→ WORK TO COMPLETE:
Everything in the records below except the pictures must be written out exactly.
:: ENTRIES SUPPLIED ::
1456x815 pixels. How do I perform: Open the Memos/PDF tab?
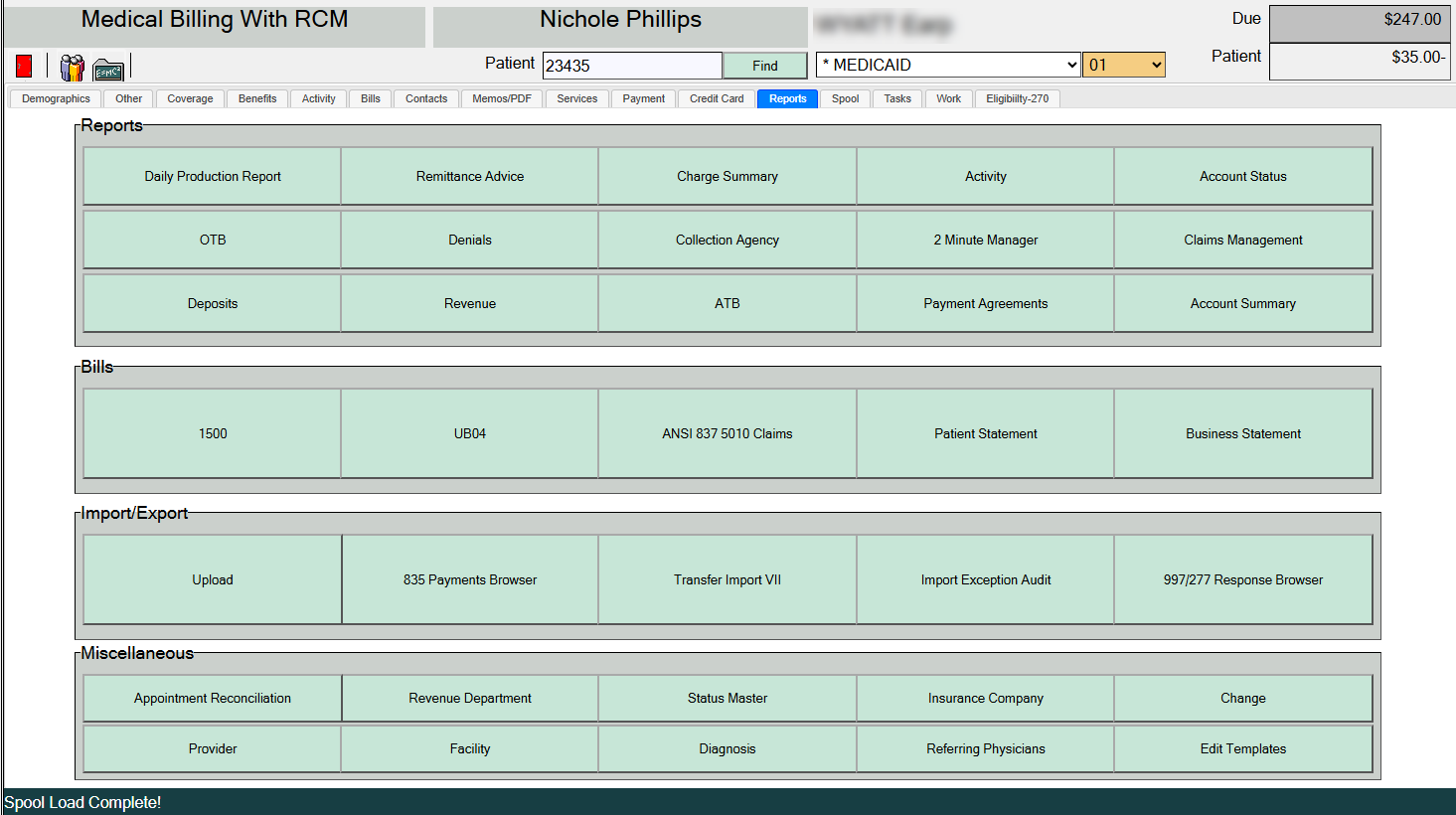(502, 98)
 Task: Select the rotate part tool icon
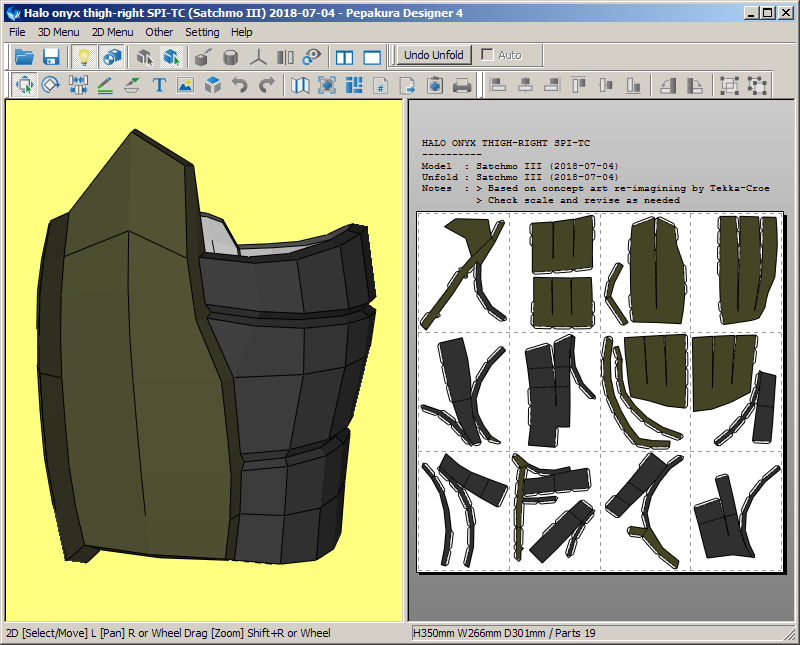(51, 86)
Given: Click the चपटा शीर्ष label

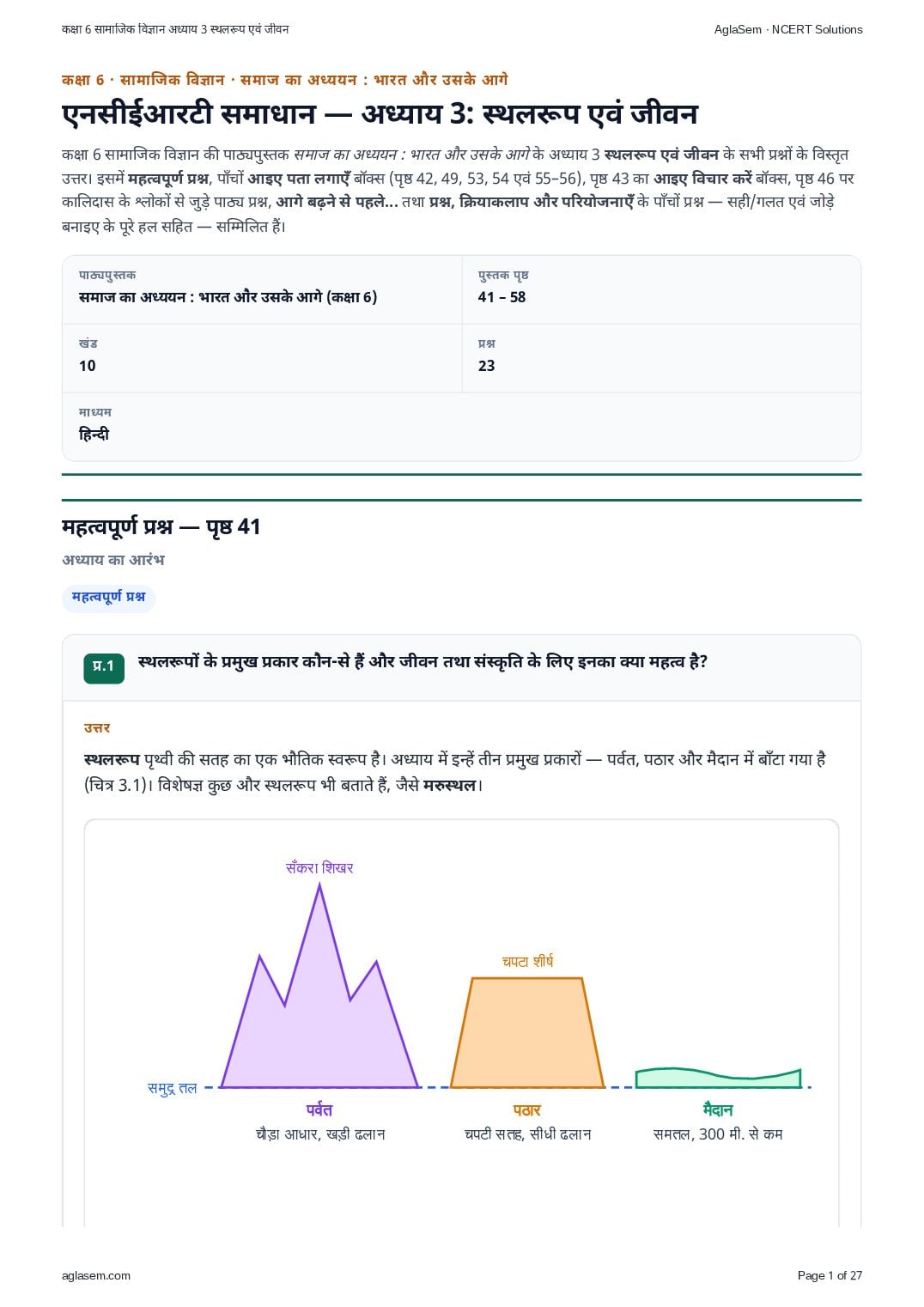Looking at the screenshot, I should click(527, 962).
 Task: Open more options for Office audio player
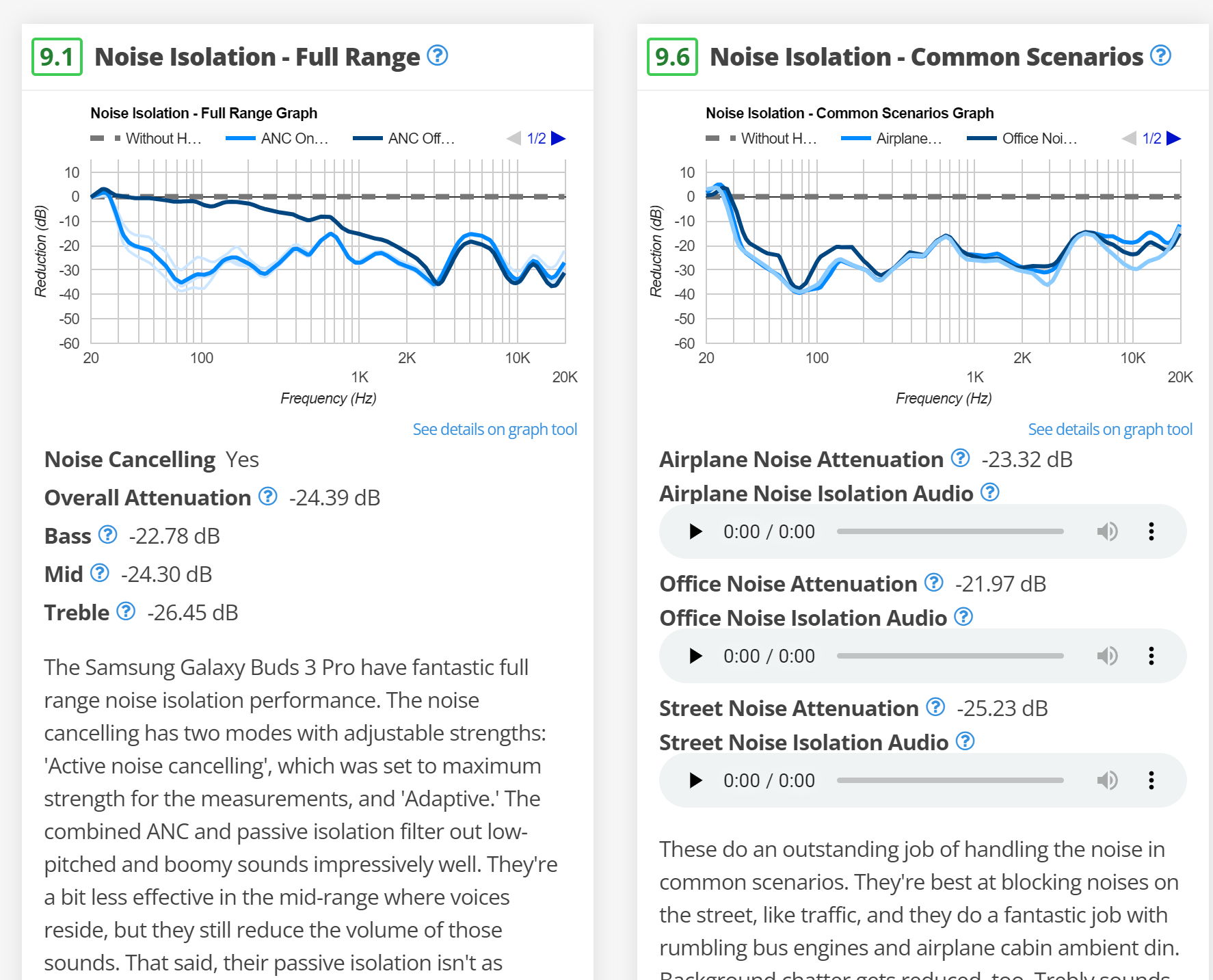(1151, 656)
:::
→ COMPLETED EXERCISE:
1456x815 pixels. How do I perform: Open the Memos/PDF tab?
(502, 98)
 Task: Select the rotate part tool icon
(51, 86)
Given: Click the चपटा शीर्ष label

Looking at the screenshot, I should click(527, 962).
 Task: Open more options for Office audio player
(1151, 656)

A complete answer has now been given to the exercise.